Reproduce word for word the stretch from "Start trading something" through "phrased it incorrectly." in the discussion of gold below.

_Document segment_
======
In June of 1967 France withdrew form the agreement, and requested a large sum of their gold.
Every chance the .gov gets an opportunity to debase the currency they will!
They will steal your purchasing power, this is why gold is the only MONEY!
The sooner people realize this the better.
Gold may pay no interest but it also pays no tax!
If I were to trade a good or service for gold there would be no bank, no ie... "paper trail".
If I were to trade you a cucumber for a turnip there would be no tax no .gov interferance. but as soon as we trade something for dollars " currency that they can control and tax" we are taxed because there was a paper trail, a "bank"
Start trading something for gold, it can be like I trade an hr of my time for an hr of yours. but we trade with gold, so much per hr. no paper trail no tax. less need for dollars means less people want dollars, the purchasing price and power of dollars diminishes and the price of gold increases.
barter and trade, and trade gold, no taxes paid means a collapse of TPTB.
We have all the power!
Sorry, but I do try to avoid the word money for any paper currency. I just mentioned it, because of the sheer amount of paper makes difference in price. If there's just a tenth of all the dollars around the price for Gold will be a tenth of it's price today. What I realyl do not understand are the downvotes. It seems the people have not read the entry or I've phrased it incorrectly.
The base line I wanted to state. There does not exist a thing like "minimum price". I do not understand how anyone can assume such a thing would exist.
That there is not interest on Gold is in that form wrong. You can lend gold and ask for interst in gold also. It's just if the other side does not fullfill this, the courts will make Fiat-Money an acceptable payment. The problem is that every state agency does it's best to hold to the Fiat-Money currencies.
Gold is not money. It is the best wealth asset man knows.
Not a monetary asset either. Just a wealth asset, like a mona lisa.
Sure and Mona Lisa is fungible too? Don't get ahead of yourself.
True that gold has been demonetized by the powers, but how long does that last?
you answered yourself- of course being universally fungible is one of the reasons Gold is THE premier wealth asset and not a Mona lisa.
You made my point without realizing it :).
Yeah and that's why's it's a good form of money, so we agree and you have completely contradicted yourself after initially claiming that gold is not money :-)
cept, Gold is not money because money is credit/debt and Gold is not credit/debt.
Gold can not expand/contract as needed like fiat money can. (unless silly humans proceed to create paper gold to augment "supply")
I define money as 1. Medium of exchange. 2. Unit of account. 3. Store of value. There is no prerequisite for a central authority to control the supply of money. It's a nonsense to tell me that money is credit/debt and it's a popular fallacy to say that the supply of money needs to be controlled by a central authority or that the supply needs to be expanded or contracted. Gold is a good money and has functioned perfectly well as money for thousands of years. bye :-)
Nowdays fundamentals like demand and supply have little to do with markets.
Kinda like an old radio serial...
"Tune in next week for the climax!" (how much they guess the price should be.)
======
_Record excerpts_
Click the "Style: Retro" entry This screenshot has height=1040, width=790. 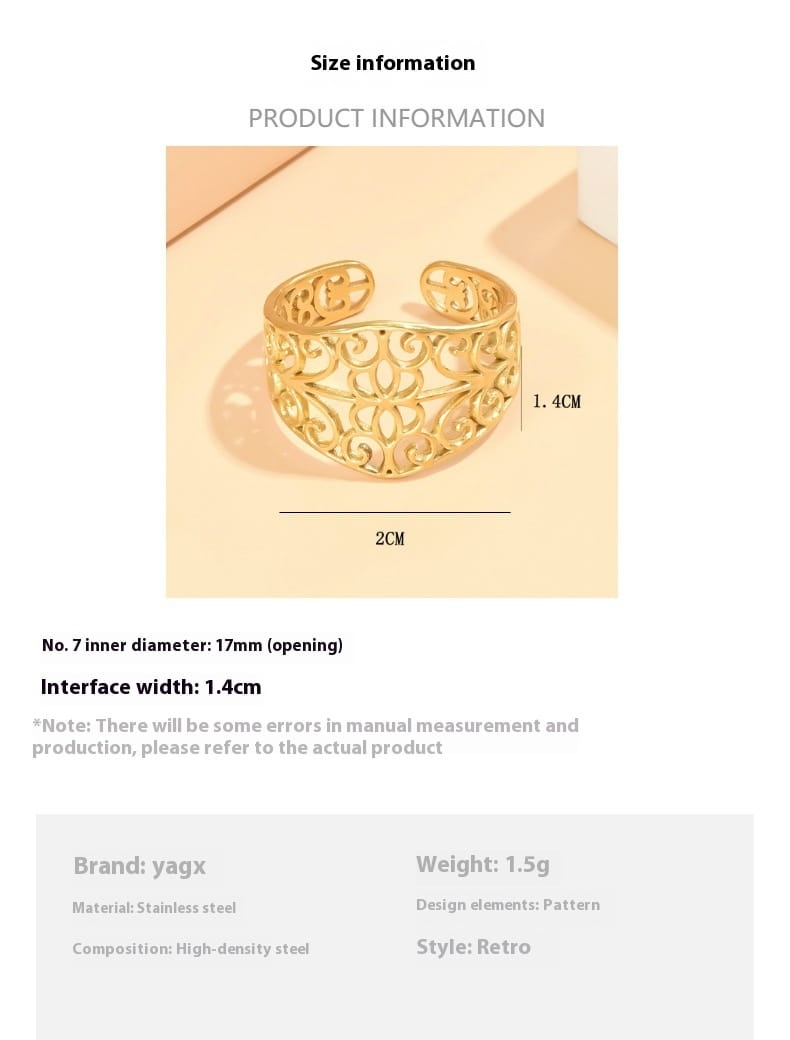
======
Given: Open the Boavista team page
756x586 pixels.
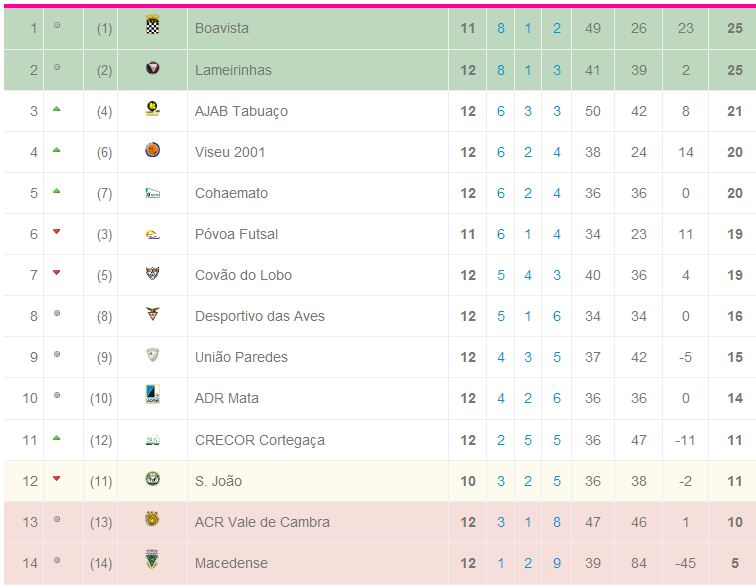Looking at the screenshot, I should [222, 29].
======
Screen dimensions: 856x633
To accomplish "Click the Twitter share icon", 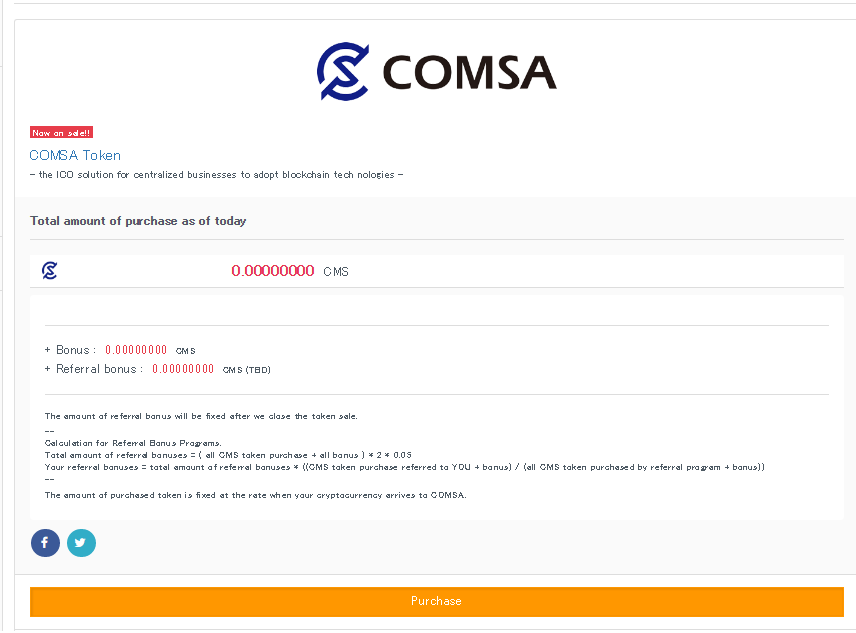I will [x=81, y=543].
======
_Result of the task_
Start trading something for gold, it can be like I trade an hr of my time for an hr of yours. but we trade with gold, so much per hr. no paper trail no tax. less need for dollars means less people want dollars, the purchasing price and power of dollars diminishes and the price of gold increases.
barter and trade, and trade gold, no taxes paid means a collapse of TPTB.
We have all the power!
Sorry, but I do try to avoid the word money for any paper currency. I just mentioned it, because of the sheer amount of paper makes difference in price. If there's just a tenth of all the dollars around the price for Gold will be a tenth of it's price today. What I realyl do not understand are the downvotes. It seems the people have not read the entry or I've phrased it incorrectly.